Признаться, меня это очень удивило: Алексей Петрович в роли богомаза! Правда, он был прекрасным портретистом, но иконопись, вдобавок не ремесленная — отрасль, требующая особой духовной склонности, иного устремления. Воображаю, что за икону написал Кожевников! Я мысленно посмеивался над простодушным батюшкой и его «мурильевским» письмом. И глубоко в этом раскаялся.
У царских врат, таких трогательно простых и бесхитростных, бывающих только в убогих деревенских церквах, висела довольно большая икона.
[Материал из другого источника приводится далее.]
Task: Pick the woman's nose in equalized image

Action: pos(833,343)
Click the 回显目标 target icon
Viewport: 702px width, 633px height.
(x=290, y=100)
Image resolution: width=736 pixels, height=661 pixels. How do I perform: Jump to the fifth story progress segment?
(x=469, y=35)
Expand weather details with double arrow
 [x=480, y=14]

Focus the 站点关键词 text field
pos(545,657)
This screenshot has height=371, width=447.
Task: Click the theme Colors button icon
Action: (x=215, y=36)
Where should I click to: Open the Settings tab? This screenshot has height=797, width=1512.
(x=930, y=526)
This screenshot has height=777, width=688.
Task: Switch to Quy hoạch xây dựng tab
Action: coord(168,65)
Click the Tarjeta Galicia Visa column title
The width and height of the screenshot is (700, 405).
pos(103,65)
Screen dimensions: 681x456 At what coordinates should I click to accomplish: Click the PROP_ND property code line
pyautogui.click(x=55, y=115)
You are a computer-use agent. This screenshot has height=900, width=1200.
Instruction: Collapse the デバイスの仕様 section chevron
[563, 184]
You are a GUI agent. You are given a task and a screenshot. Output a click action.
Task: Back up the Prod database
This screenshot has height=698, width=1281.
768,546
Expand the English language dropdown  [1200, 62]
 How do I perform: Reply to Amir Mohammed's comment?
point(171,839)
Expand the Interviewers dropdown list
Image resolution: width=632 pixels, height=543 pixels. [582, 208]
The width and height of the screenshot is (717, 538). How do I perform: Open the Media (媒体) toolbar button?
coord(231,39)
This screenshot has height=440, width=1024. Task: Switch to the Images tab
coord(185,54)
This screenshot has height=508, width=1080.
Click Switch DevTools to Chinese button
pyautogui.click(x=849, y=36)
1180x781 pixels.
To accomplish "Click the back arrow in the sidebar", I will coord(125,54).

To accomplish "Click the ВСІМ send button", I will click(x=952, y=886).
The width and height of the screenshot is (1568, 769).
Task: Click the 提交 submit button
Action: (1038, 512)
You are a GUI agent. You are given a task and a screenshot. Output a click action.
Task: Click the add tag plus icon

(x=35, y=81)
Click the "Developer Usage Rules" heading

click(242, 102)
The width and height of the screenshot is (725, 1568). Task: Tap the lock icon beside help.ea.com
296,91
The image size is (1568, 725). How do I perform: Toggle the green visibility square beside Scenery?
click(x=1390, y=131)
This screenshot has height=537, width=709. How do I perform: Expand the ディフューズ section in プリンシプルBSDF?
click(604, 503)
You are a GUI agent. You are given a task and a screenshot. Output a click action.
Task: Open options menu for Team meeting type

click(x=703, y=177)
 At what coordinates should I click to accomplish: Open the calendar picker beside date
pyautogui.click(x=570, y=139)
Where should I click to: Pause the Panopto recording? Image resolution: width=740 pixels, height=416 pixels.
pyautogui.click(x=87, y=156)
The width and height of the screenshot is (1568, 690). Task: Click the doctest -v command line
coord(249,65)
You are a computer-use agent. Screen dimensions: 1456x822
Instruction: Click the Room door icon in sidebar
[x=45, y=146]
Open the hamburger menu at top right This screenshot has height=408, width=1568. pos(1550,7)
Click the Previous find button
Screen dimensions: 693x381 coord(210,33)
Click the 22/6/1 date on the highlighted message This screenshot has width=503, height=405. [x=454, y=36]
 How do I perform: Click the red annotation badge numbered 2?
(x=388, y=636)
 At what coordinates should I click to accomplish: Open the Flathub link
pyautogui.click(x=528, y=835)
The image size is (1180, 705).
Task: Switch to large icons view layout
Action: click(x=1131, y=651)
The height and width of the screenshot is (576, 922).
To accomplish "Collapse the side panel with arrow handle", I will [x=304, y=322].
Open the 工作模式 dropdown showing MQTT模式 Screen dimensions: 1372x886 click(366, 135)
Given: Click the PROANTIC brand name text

Издали она не бросалась в глаза. Но подойдя и рассмотрев ее, я впился в нее глазами и застыл на месте от удивления. Это была действительно мурильевская Мадонна, написанная яркими, смелыми мазками
Она смотрела на вас в упор и в какую сторону вы бы ни отошли — вы не могли избежать пристального скорбного и такого человеческого, понимающего взора огромных, чудесных глаз. Все остальные детали — сияние, лиловая кружевная ткань облаков вокруг лица, были, как мне казалось, написаны легко, почти небрежно. Да и в самом деле, они казались неважными, несущественными рядом с неотвратимым, всепокоряющим сиянием глаз.
Чье лицо изобразил Кожевников? Кто мог быть натурой для этого шедевра? Это не был воображаемый мистический лик, являющийся в снах благочестивым иконописцам, а живое, яркое, страдающее женское лицо, ничем не напоминающее типичных строгих ликов русских Богородиц, так часто встречающихся у крестьянок. Мне невольно припомнились стихи талантливого, молодого, рано умершего поэта, Ивана Савина.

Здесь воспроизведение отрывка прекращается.